1年後、ルンドゥ・ニパフと妻は船で川を渡り、彼の生まれ故郷の国へ航行しました。彼らは、武装兵士をたくさん乗せた大きな船を数十艘従えていました。ルンドゥ・ニパフは、父を殺し現在王位 についている叔父に対し正義を正そうとしていたのです。

彼の国への航行中、父から受け継いだ指輪がルンドゥ・ニパフのかわいらしい指から抜け、川の中へ落ちてしまいました。ルンドゥ・ニパフの一行は船を止め、指輪を探しましたが、見つかりませんでした。ルンドゥ・ニパフは悲しみました。その指輪は、彼が父にかわって王位を継承する資格をもつ者であることを証明する指輪だったからです。
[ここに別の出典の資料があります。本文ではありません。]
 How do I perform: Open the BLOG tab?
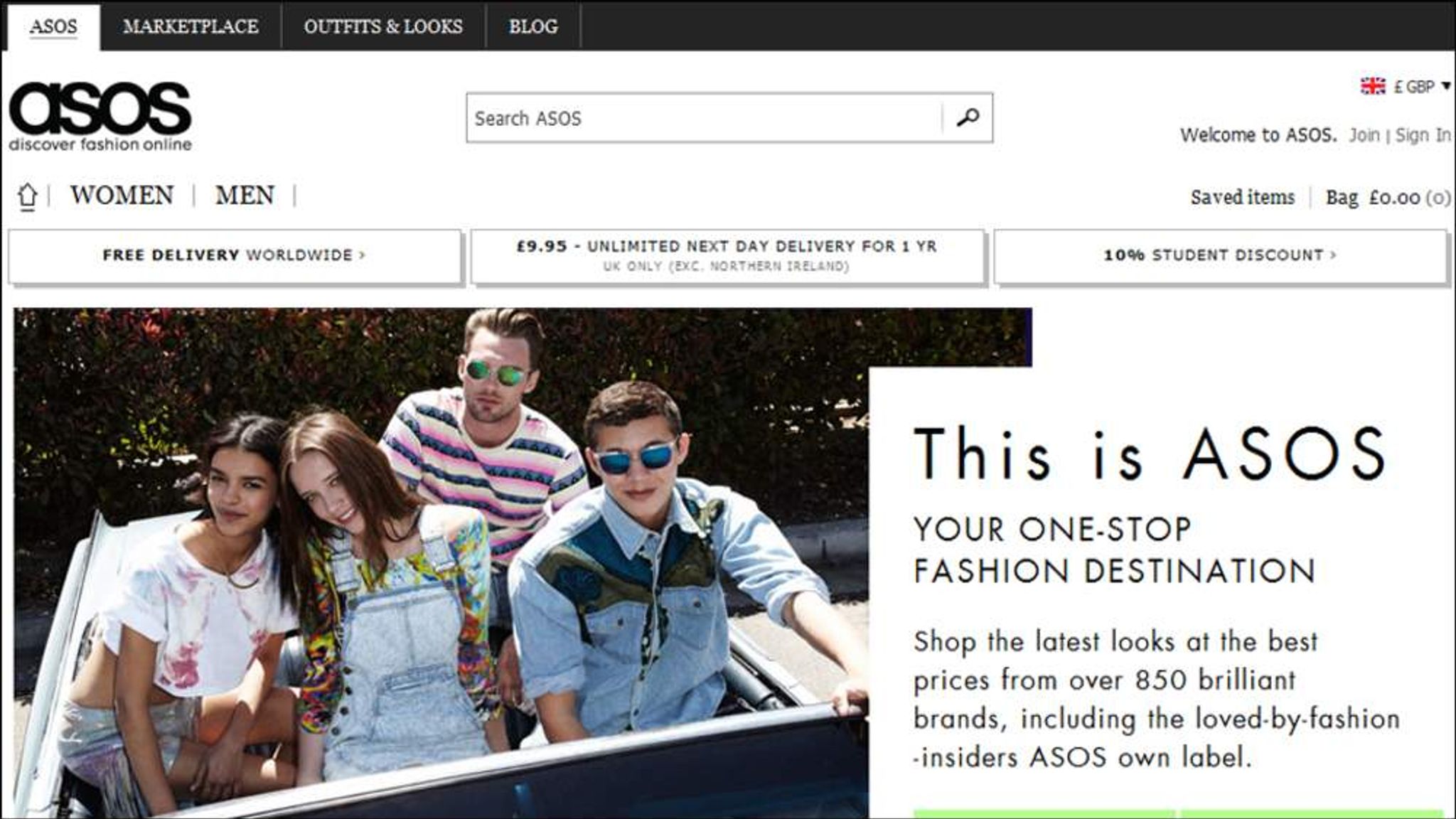click(533, 26)
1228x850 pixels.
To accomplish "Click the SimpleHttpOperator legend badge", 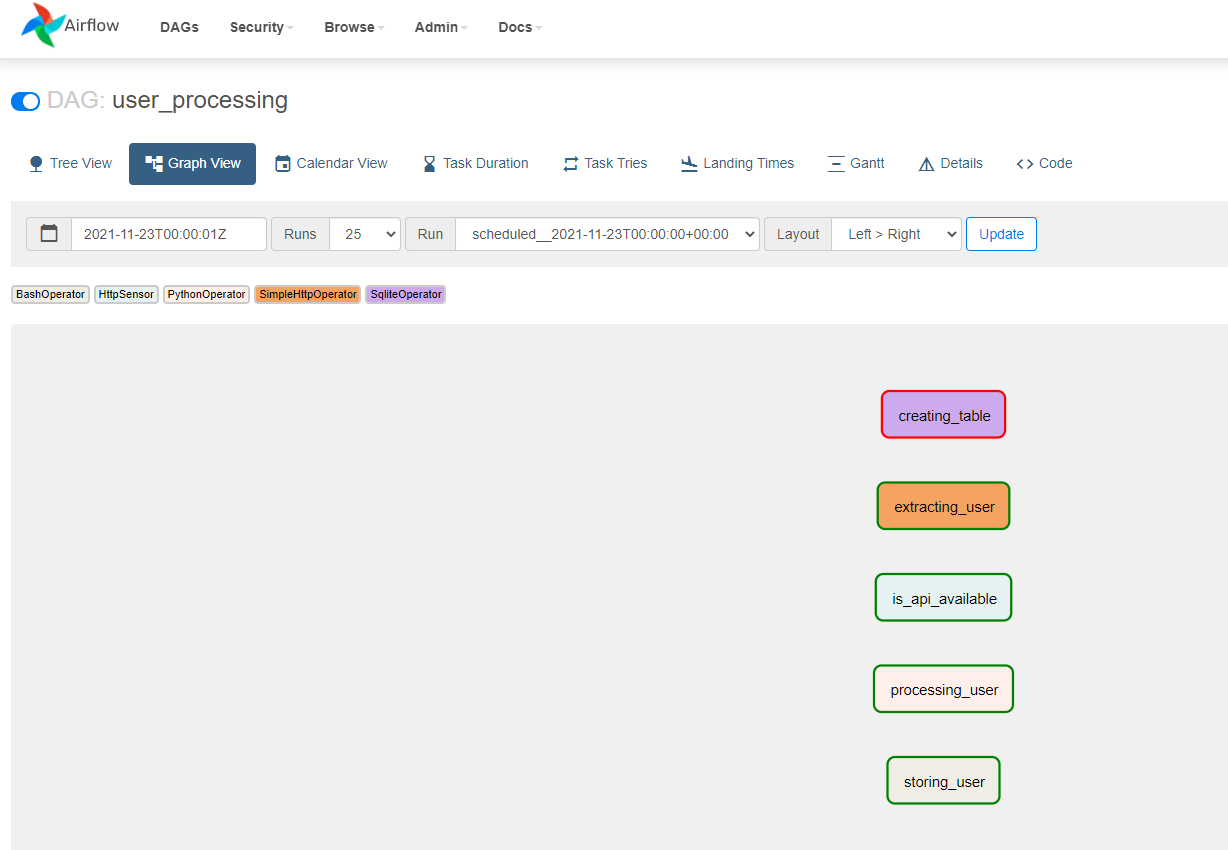I will [307, 294].
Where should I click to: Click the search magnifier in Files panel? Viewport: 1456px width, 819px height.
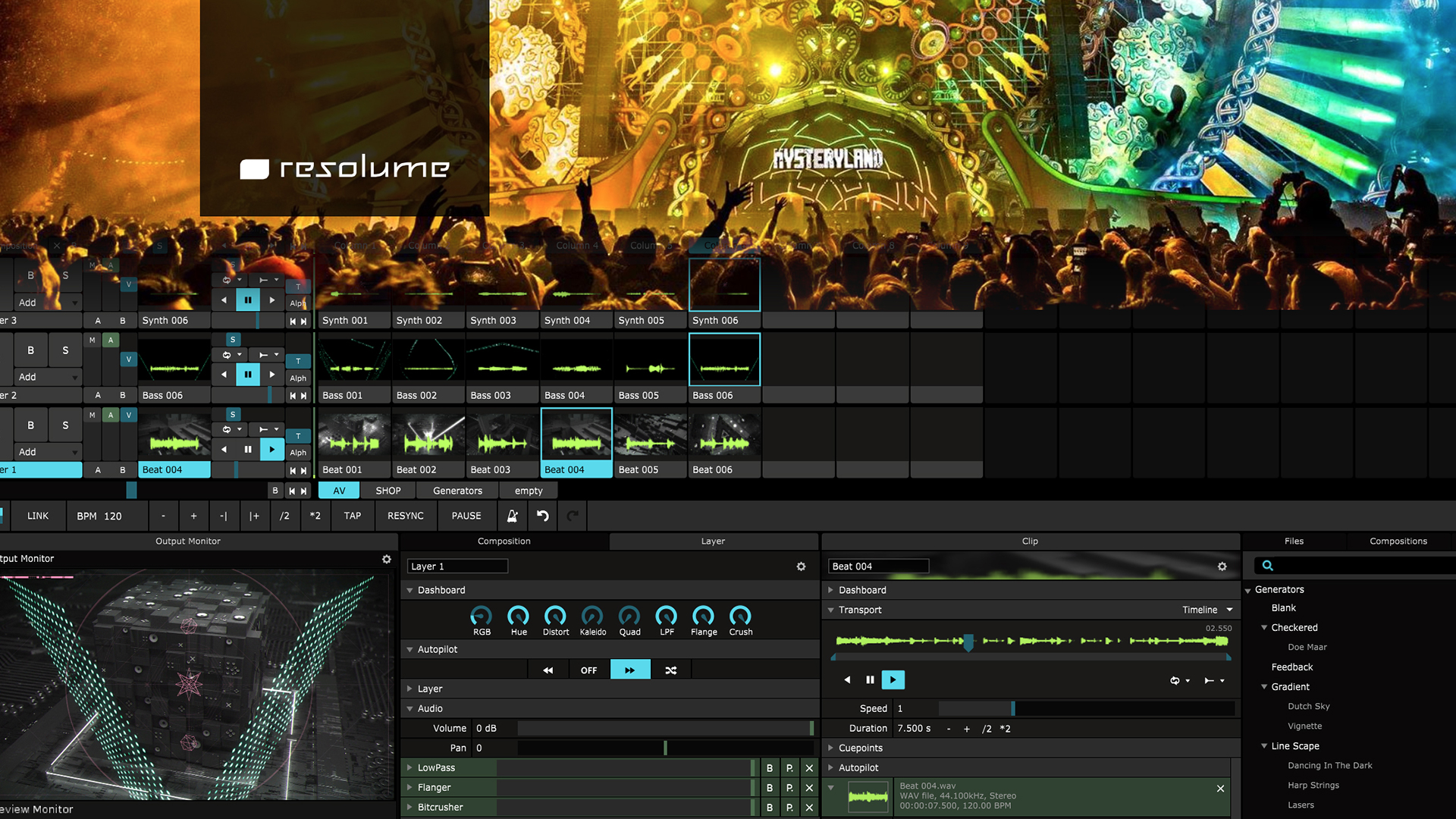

その指輪をなくしてしまったということは、ルンドゥ・ニパフが王位継承の資格を失ってしまったというのと同じことです。

ルンドゥ・ニパフと彼の妻が船の上で物思いにふけっていると、突然一匹のカエルが川から飛び上がり彼らの目の前に着地しました。するとカエルは川に落としてしまったルンドゥ・ニパフの指輪を口から吐き出しました。すぐにそのカエルはまた川に飛び込みました。そのカエルはルンドゥ・ニパフが以前に助けたカエルでした。生まれ故郷の国に着くと、ルンドゥ・ニパフは、彼の護衛隊に彼の叔父の軍隊の攻撃に備えておくよう命じました。彼は彼の到着が彼の叔父に攻撃によって迎えられるだろうと確信していたからです。しかし、一人の老人がルンドゥ・ニパフの元を訪れ、ルンドゥ・ニパフに、3日前に残酷で権力気違いの彼の叔父は他界した、と伝えました。叔父は、森に鹿狩に出かけたときにヘビにかまれて死んだのでした。老人のその話を聞いて、ルンドゥ・ニパフは、治療の葉を彼にくれたヘビが叔父に噛みついて、叔父は死んだのではないか、と思いました。そのルンドゥ・ニパフの推測は間違いではありませんでした。そのヘビが彼の叔父に噛みついたのです。

ルンドゥ・ニパフが彼の故郷の国に戻ってきて、その国の人々は喜びました。彼らは長い間彼の登場を待っていたのです。そして、その国の人々はルンドゥ・ニパフに、父の後を継いで国王になってくれるようお願いしました。